▸ **WHAT IS BEING ASKED**: Exactly and only the lines from the one containing "Hobby (323, 34)" through the close of the entries below are to be set down.

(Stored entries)
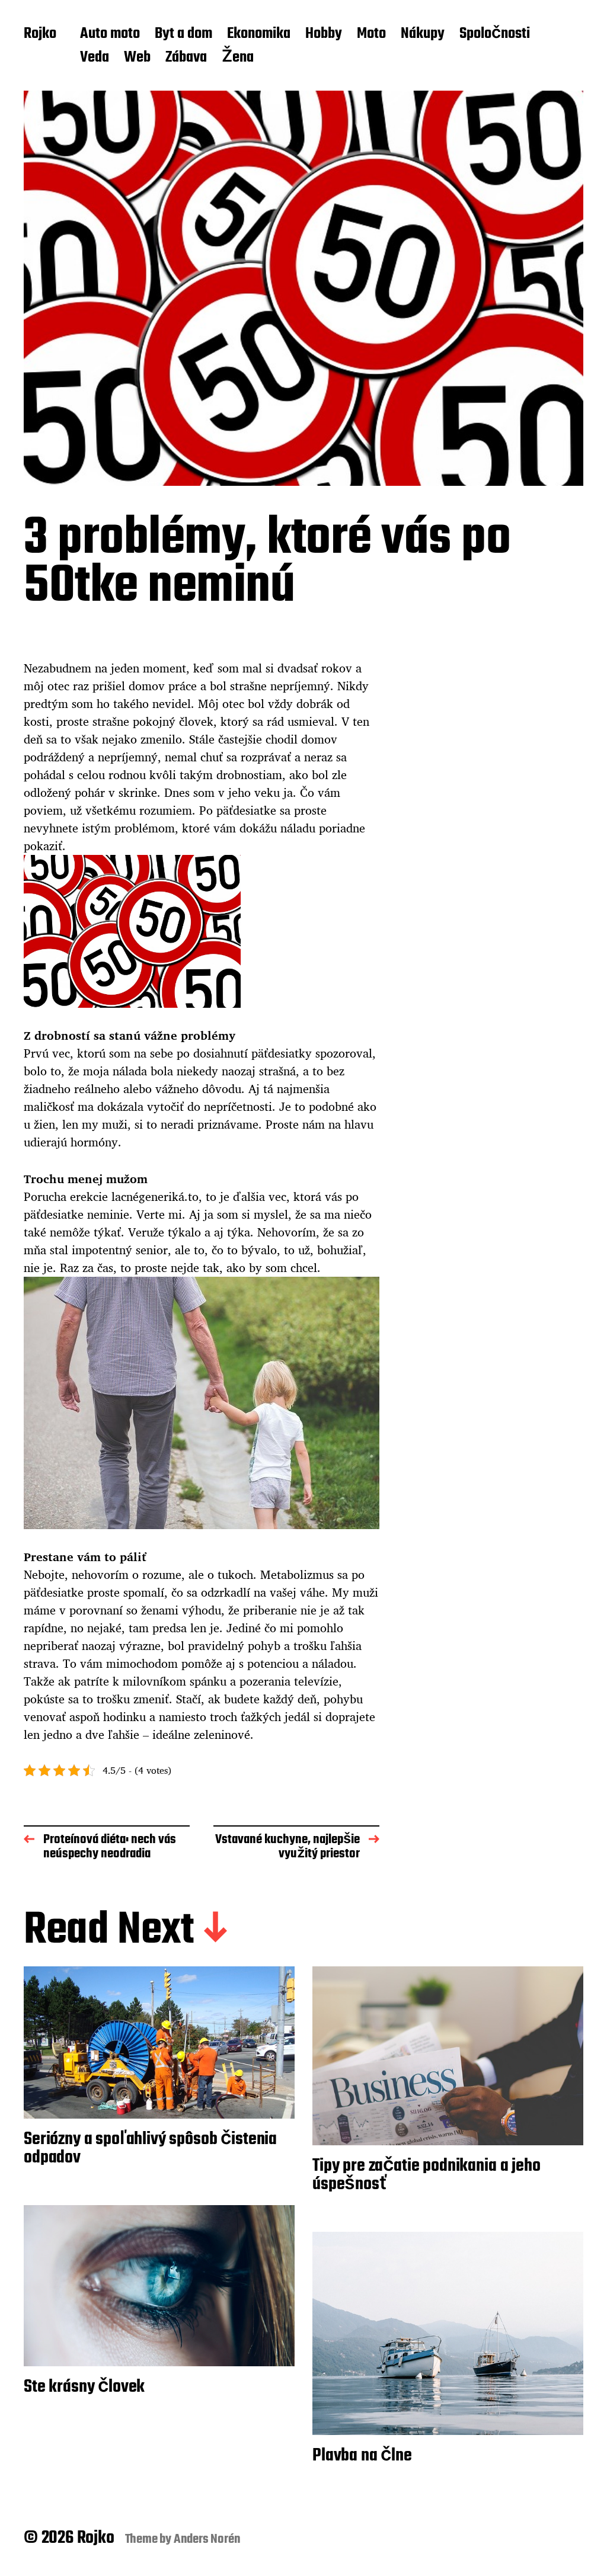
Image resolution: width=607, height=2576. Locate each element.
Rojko (40, 34)
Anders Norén (207, 2539)
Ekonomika (258, 34)
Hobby (323, 34)
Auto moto (110, 34)
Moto (371, 34)
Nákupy (423, 34)
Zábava (186, 58)
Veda (94, 58)
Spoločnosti (494, 34)
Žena (238, 58)
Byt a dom (183, 34)
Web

▸ **OUTPUT OF THE EXERCISE**:
Hobby (323, 34)
Auto moto (110, 34)
Moto (371, 34)
Nákupy (423, 34)
Zábava (186, 58)
Veda (94, 58)
Spoločnosti (494, 34)
Žena (238, 58)
Byt a dom (183, 34)
Web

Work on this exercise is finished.